LNCaP-SF cells were injected directly into the tibia of castrated SCID male mice (n = 16 per group). The LNCaP-SF cells are slower to develop into tumors than the PC-3; therefore, the animals were sacrificed at 105 days after tumor injection. Radiographic evidence of osteoblastic lesions (Fig. 1B; Table 1) was observed in 13 of 16 animals. Histologic analysis revealed that the three tibiae that did not form osteoblastic changes did not have tumor cells in the tibiae. These findings suggest that the LNCaP-SF is a useful model to show osteoblastic bone changes that occur in prostate cancer and therefore represents a valuable tool to model prostate cancer bone metastasis.

Effects of YM529 on intratibial tumors. The effects of YM529 were examined using the administration of two doses [0.1 and 0.3 mg/kg/wk (or vehicle control)] on the growth of both PC-3 and LNCaP-SF cell lines.

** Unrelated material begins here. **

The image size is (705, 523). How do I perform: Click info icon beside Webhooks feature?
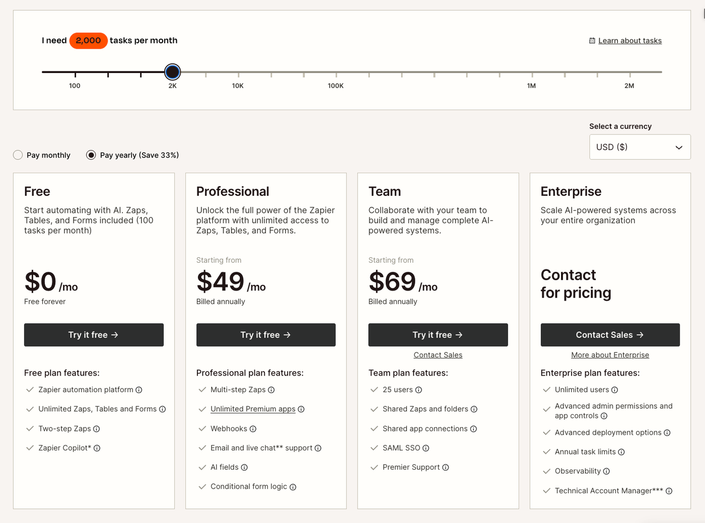click(253, 429)
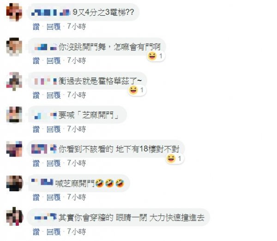
Task: Reply to the 其實你會穿牆的 comment
Action: click(54, 232)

Fifteen animals for each YM529 dose group were injected with tumor cells, but one mouse from each treatment group did not recover from anesthesia at the time of intratibial injection and these mice were excluded from further analysis. Mice injected with PC-3 cells were sacrificed on day 42. There was no difference in body weights among the vehicle-treated groups and the YM529-treated groups (data not shown). Radiographs revealed that in the group treated with 0.1 mg/kg/wk dose of YM529 only 2 of the 14 tibiae developed osteolytic lesions and none of the 0.3 mg/kg/wk dose treatment group (0 of 14 tibiae) developed radiographically detectable osteolytic lesions (Table 1). The radiographic data show that YM529 significantly inhibited the osteolytic changes that were observed in the vehicle-treated group (Fig. 1A; Table 1). In the vehicle-treated group, the majority of the intramedullary space was replaced by PC-3 cells and there was extensive osteolysis of trabecular and cortical bone. In the YM529-treated groups, the intramedullary space was also replaced by PC-3 cells, but trabecular and cortical bone was not destroyed (Fig. 2A). We observed a large number of TRAP-positive osteoclasts at the tumor-bone interface in the vehicle-treated group and only a few TRAP-positive osteoclasts were observed in the tumor-bone interface of the YM529-treated groups (Fig. 2A). Quantification of osteoclast perimeter (number of osteoclasts per millimeter bone) revealed that there were significantly less osteoclasts in YM529-treated groups than in the vehicle-treated group (Table 2). These data suggest that YM529 reduces PC-3-induced osteolysis through inhibiting the PC-3-induced increase of osteoclasts.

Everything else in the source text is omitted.